Rixen ist seit dem 30. Januar Mitglied der "Unabhängigen Kommission zur Aufklärung sexuellen Kindesmissbrauchs", die bei der UBSKM angesiedelt ist.
Bei einem Problem, das unbestreitbar das ganze Gemeinwesen angehe, könne der Impuls zur Aufarbeitung von nirgendwo anders kommen als vom Staat - und das heiße, von den Parlamenten, so Rixen weiter. "Ich setze auf den lernenden Staat, der auf ein erkanntes Problem mit dem Willen zur Besserung reagiert."
Rixen bekräftigte seine Bedenken, die ihn im Dezember 2022 zum Austritt aus der Aufarbeitungskommission des Erzbistums Köln veranlasst hatten. Das Land Land Nordrhein-Westfalen hatte ihn im Juni 2022 in das Gremium entsandt. Er sprach von "unsichtbaren Mauern", hinter denen sich die Führung des Erzbistums unter Kardinal Rainer Woelki gegen Aufarbeitung abschotte. "Wenn es vom Ermessen des Bischofs oder anderer kirchlich Verantwortlicher abhängt, was sich eine Kommission anschauen oder welche Fragen sie stellen darf und welche Fragen unbeantwortet bleiben, dann empfinde ich das als Mauer. Und wenn kritische Fragen an die Leitungsebene offenbar schnell als Majestätsbeleidigung gelten, dann kommt oben auf diese Mauer noch der krönende Zinnenkranz."

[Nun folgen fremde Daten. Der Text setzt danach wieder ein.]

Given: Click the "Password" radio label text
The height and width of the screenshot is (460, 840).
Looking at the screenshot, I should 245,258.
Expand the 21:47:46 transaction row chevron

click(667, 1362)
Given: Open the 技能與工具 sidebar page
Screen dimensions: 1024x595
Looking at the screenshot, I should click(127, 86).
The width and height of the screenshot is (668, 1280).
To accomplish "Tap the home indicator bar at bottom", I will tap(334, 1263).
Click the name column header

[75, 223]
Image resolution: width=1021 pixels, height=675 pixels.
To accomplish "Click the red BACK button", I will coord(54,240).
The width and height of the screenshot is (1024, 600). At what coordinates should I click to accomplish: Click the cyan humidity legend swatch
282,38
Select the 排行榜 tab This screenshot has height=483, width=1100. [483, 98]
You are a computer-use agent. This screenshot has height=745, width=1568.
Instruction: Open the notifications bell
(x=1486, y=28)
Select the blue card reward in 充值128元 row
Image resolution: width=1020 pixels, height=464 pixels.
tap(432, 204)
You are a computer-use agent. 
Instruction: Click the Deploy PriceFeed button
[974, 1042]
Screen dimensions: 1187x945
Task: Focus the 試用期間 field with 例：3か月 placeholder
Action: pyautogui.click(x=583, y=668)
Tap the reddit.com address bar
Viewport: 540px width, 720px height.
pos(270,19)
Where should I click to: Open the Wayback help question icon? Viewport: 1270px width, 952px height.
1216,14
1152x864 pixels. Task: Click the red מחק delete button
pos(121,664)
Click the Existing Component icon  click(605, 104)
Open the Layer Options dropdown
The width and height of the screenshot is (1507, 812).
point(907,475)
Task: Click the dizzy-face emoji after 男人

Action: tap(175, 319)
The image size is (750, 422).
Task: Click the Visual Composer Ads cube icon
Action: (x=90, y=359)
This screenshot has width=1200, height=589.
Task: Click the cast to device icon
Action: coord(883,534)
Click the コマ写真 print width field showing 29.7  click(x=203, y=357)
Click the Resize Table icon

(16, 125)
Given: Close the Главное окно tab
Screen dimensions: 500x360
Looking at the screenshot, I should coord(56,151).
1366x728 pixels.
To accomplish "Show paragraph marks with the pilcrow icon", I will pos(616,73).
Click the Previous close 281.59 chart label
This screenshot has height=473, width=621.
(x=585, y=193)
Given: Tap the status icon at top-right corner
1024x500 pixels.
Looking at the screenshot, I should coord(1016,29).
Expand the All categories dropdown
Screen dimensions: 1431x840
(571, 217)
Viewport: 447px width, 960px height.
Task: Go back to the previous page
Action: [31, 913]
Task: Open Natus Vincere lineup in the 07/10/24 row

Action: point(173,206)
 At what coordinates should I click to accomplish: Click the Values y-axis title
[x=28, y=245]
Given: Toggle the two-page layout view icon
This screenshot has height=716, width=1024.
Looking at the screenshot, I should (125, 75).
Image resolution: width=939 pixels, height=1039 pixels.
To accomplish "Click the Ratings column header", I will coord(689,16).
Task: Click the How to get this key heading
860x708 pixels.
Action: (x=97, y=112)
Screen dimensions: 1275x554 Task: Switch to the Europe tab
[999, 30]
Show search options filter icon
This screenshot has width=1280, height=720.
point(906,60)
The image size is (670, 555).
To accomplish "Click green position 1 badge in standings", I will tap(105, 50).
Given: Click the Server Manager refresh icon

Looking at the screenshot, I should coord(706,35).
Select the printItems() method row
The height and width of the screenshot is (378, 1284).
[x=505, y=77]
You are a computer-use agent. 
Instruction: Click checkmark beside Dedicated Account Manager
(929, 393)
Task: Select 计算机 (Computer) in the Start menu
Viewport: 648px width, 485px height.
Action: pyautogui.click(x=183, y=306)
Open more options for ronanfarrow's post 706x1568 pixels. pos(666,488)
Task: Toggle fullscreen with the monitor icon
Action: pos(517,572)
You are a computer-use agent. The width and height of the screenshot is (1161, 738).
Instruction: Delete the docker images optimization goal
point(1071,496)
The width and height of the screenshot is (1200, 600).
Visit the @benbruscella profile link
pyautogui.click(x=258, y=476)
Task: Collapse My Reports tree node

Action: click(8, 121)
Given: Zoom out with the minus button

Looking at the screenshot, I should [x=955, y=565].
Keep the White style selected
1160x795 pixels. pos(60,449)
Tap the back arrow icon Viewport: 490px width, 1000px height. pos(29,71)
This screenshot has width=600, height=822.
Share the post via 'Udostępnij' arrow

Mit Blick auf die finanzielle Entschädigung von Missbrauchsopfern gab Rixen seiner Hoffnung auf deutlich höhere Schmerzensgelder Ausdruck. Verantwortungsübernahme sei nur glaubwürdig, "wenn sie spürbare Folgen hat, etwas kostet, weh tut", so Rixen. "Institutionen haben sozusagen nur ein Schmerzempfinden und kommen erst auf Trab, wenn es ans Geld geht." Die bisherigen Zahlungen etwa im Bereich der Kirche hätten "nicht im Geringsten einen solchen Effekt", zumal es sich um freiwillige Leistungen handele.